Distributed Proofreaders

Messages from and Discussions about IMSLP

Moderator: kcleung

jhellingman
regular poster
Posts: 45
Joined: Tue Oct 23, 2007 10:00 am

Post by jhellingman »

emeraldimp wrote:[...] The workflow of Mutopia is a single 'typesetter' submitting a completed project, not a distributed group working on the same project. Again, similar to Project Gutenberg before DP.

Also, the project wouldn't have to use the Lilypond format as its storage/output. It could use something else - musicXml, for example - and translate into lilypond for rendering during the proofing, and provide musicXml + ly + whatever as the ultimate output.
The crux of such a distributed project is to keep the commitment needed to contribute under a certain, rather low threshold. Looking at music, this certainly means breaking up pages into single staffs (software might help here), and maybe even introducing various rounds to add information types. Round one concentrates on just getting the notes right, round two adds slurs and other decorations, round three adds text annotations, etc. A final round will be needed to sync everything up, and produce some final output. At this point, you may also have to deal with optimizing the notations for various print / sheet sizes, and produce neat PDFs for easy printing (if not automated in the site code where such things could be generated on-demand from the sources)

Note that with each round, you can render the partial result, to help people decide how accurate they have been.

Lilypond makes some effort to make its notation compact and easy to type, which makes it preferred above such things as musicXml, which makes it easier on computers. However, human time being so much more precious than computer time, we should look at the thing that works best for humans.

Of course, transcribed works cannot replace scans. They can supplement them, as being easier to read and search (especially if a specialized search engine could be made to find certain themes and tunes, even if transposed, etc.)
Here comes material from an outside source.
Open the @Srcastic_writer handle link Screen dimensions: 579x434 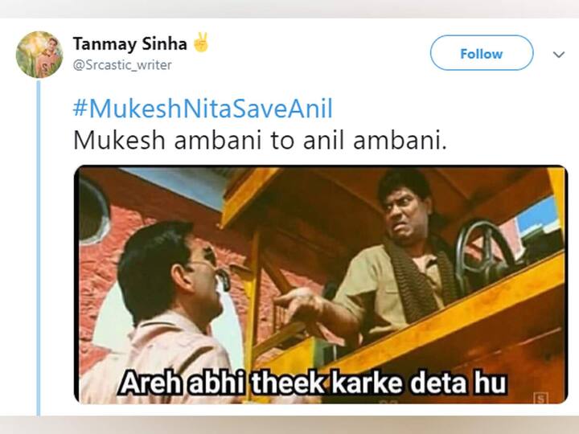122,65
The distributed aspect is not that the server side is distributed, but that the effort of transcribing is distributed, to as many people as possible. Note that music notation, like math, is complicated, and has a smaller audience than plain English texts, so the throughput will not be 1000s of pages per day, as with PG Distributed Proofreading, which produces about 200 books per month.
emeraldimp
active poster
Posts: 219
Joined: Tue Feb 27, 2007 9:18 pm
notabot: YES
notabot2: Bot
Contact:

Post by emeraldimp »

jhellingman wrote:The crux of such a distributed project is to keep the commitment needed to contribute under a certain, rather low threshold. Looking at music, this certainly means breaking up pages into single staffs (software might help here), and maybe even introducing various rounds to add information types. Round one concentrates on just getting the notes right, round two adds slurs and other decorations, round three adds text annotations, etc. A final round will be needed to sync everything up, and produce some final output. At this point, you may also have to deal with optimizing the notations for various print / sheet sizes, and produce neat PDFs for easy printing (if not automated in the site code where such things could be generated on-demand from the sources)
Exactly: use music OCR software to get the gist (hopefully) and use human volunteers to ensure correctness. A certain amount of work will have to go into preparation anyway, though, to make sure each image (whether it's a stave or a whole page) is properly associated with the score and its location within the score - like you said, Feld, but hopefully completed before a particular score is even started.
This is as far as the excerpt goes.